◆ **THINGS TO DO**
**1.** In the lost-wallet blog post, where did the writer finally find the wallet?
**2.** Pick up the lost-wallet blog post after its final sentence and keep writing.

Sunday, June 21st, 2009

CIMG5143Only one rule applies when you’ve lost something: The last thing you’ll remember about it is saying, “I need to put this in a special place so I don’t lose it.”

On Friday, I returned from a work trip feeling a little sore, tired, and cranky. Doug had made a special effort to keep a clean house while I was gone, and it was wonderful to walk into a neat and tidy living room. There was just one problem. Something smelled. I didn’t know what it was, or quite where it was, but it was funky.

 ”Something smells,” I told Doug, going through my usual litany of questions like he was on the witness stand.

“How long has the laundry  been in the washer?” “Did you take the compost out?” “Is the garbage empty?” “How about the litter box?”

Poor guy. He had obviously made an effort to clean the house, and I was ruining his good job by grousing about the hint of something only slightly foul that kept floating through the air. I kept sniffing around the house, and finally decided that the new kitty litter made out of corn was the problem, so I headed to the store for a replacement. 

The only problem was — I couldn’t find my wallet. I had walked in the house with it, that I knew, and I remembered thinking that I should put it somewhere where it wouldn’t get lost because I didn’t know where my regular purse was (I was carrying it in a backpack). I searched the usual spots — countertops, bedspreads, my backpack, the dirty wash — and it was nowhere to be found. 

I went outside, where Doug was finishing putting in the hoses for the garden. “I lost my wallet,” I said. “It’s in the house somewhere, but I don’t know where. Can you help me find it?”

Doug agreed to help search for awhile. Meanwhile, I was thinking that if it had been the reverse situation, I would have known immediately where his wallet was and could have described to him in minute detail its location from a satellite phone. But men (at least my particular male) don’t really like to keep track of their spouse’s possessions. Anyway, he went outside, and I finally found the wallet in a corner of the entryway, where it had fallen out of my backpack. Was that the special place?

◆ **DATASET ENTRIES**
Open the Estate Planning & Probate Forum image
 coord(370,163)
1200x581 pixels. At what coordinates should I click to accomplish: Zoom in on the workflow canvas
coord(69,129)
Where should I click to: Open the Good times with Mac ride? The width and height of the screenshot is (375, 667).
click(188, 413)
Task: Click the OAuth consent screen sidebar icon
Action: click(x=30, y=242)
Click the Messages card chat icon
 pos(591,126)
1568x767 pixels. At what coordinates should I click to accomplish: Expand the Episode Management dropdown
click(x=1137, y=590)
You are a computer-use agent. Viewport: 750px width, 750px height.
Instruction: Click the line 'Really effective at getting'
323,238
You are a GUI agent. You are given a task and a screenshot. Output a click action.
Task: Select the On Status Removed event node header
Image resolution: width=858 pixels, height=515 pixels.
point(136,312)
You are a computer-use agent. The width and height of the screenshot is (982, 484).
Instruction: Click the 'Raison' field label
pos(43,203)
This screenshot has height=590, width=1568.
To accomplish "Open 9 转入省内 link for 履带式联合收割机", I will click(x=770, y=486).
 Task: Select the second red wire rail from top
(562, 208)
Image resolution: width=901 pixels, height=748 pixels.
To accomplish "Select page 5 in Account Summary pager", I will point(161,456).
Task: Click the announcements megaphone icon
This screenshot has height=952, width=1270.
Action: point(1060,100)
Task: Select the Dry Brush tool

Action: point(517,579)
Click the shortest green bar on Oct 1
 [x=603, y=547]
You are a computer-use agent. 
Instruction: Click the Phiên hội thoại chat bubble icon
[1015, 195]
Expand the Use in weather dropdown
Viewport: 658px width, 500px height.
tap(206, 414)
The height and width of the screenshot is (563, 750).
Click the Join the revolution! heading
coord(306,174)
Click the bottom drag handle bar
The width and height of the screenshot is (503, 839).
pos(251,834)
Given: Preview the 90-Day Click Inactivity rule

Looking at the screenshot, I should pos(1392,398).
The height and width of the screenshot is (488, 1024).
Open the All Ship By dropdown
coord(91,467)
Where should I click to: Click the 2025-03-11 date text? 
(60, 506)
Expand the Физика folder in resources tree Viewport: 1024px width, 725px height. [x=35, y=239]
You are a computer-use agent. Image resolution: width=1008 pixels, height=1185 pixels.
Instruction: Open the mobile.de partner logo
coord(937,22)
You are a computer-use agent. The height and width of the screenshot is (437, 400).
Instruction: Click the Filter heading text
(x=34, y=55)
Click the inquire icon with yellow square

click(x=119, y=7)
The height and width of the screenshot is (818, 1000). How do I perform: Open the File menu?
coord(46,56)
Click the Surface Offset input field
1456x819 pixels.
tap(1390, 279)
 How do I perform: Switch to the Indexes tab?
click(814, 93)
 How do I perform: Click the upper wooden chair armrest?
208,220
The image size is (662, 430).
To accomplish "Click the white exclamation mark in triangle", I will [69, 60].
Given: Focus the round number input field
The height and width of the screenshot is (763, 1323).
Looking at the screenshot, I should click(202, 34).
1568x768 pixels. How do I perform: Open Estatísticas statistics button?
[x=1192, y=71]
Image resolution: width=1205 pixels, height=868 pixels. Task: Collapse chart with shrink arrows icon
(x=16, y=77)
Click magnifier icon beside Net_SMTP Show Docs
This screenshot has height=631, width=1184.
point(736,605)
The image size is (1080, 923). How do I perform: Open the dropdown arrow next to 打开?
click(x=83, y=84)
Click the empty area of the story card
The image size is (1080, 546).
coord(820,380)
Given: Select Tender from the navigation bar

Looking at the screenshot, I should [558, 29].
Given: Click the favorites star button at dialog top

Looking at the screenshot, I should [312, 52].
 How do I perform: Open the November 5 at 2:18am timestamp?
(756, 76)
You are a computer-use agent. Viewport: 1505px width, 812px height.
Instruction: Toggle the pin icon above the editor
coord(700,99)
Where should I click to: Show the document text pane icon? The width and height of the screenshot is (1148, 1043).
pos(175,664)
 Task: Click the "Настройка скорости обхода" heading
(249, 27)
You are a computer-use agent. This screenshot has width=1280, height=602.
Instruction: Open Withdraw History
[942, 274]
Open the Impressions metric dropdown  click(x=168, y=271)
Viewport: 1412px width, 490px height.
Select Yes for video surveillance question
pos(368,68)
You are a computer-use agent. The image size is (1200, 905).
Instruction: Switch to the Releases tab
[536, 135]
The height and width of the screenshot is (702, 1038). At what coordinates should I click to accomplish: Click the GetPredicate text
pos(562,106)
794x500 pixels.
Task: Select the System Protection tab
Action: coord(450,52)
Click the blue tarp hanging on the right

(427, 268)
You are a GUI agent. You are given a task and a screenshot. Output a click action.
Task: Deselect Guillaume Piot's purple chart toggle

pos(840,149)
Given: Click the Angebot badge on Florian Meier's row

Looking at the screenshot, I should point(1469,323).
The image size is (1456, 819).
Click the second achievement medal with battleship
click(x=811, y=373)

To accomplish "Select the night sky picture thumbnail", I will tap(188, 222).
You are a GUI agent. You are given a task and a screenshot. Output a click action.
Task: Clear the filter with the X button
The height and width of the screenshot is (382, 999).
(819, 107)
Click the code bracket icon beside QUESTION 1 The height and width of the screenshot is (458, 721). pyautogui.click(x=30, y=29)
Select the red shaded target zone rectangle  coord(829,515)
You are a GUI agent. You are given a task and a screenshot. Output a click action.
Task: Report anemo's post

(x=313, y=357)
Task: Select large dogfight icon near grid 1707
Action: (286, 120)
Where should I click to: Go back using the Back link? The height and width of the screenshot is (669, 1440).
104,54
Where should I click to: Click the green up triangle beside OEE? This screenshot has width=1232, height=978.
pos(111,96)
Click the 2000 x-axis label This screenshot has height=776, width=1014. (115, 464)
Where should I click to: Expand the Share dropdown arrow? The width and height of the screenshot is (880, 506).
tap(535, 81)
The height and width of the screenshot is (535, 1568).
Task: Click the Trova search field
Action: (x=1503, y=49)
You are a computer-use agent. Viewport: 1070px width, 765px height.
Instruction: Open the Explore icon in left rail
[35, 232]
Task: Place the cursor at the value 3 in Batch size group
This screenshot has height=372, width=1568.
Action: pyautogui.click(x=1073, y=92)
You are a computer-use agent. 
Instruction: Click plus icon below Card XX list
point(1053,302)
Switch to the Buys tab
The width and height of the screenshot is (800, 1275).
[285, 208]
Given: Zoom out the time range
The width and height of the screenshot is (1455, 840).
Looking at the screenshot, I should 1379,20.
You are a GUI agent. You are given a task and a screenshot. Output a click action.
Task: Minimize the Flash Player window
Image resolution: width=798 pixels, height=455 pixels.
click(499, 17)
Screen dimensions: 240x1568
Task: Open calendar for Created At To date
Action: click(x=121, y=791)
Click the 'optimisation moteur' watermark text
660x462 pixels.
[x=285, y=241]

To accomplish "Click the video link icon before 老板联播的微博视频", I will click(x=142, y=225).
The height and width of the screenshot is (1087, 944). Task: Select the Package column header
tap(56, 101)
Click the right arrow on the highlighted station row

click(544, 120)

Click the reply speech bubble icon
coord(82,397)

◆ **OUTPUTS IN ORDER**
**1.** In a corner of the entryway, where it had fallen out of the backpack.

**2.**
I shook my head at myself and went to the store. Shopping took about 20 minutes, but the lines were long at checkout, and just as I was about to reach the cashier I started to rummage in my purse and realized that my wallet wasn’t in it. I searched it, and then searched it again. Na da. I almost slapped my palm against my head. I had put it on my desk and not in my purse before I left (don’t ask me why). So, I slipped out of line trying to act like I forgot to buy mayonnaise or something, and left my full cart in the back of the canned goods aisle. Zipped home. Picked up wallet. Zipped back to store. Cart still there!

When I got back to the house Doug was walking around the house naked trying to find the New Yorker and Reader’s Digest. I swear to god. He had undressed for a bath, and then realized that the magazines he had set aside “in a special place” that morning to read in the tub had somehow disappeared. 

“Here’s one from April!” I shouted from the bedroom.

“No, I’m looking for the latest one!” he shouted back.

We searched high and low and I made sure all the curtains were drawn. Finally, after I had searched the same place four times, I heard, “Ha! I found it!”

“Where were they?”

“In the clothes basket,” he said. “Buried under a bunch of your stuff.” I think I detected just the slightest hint of accusation in his tone before I heard him slip into the bathtub and give a small yelp. 

“What’s wrong?”

“The water got cold while we searched.”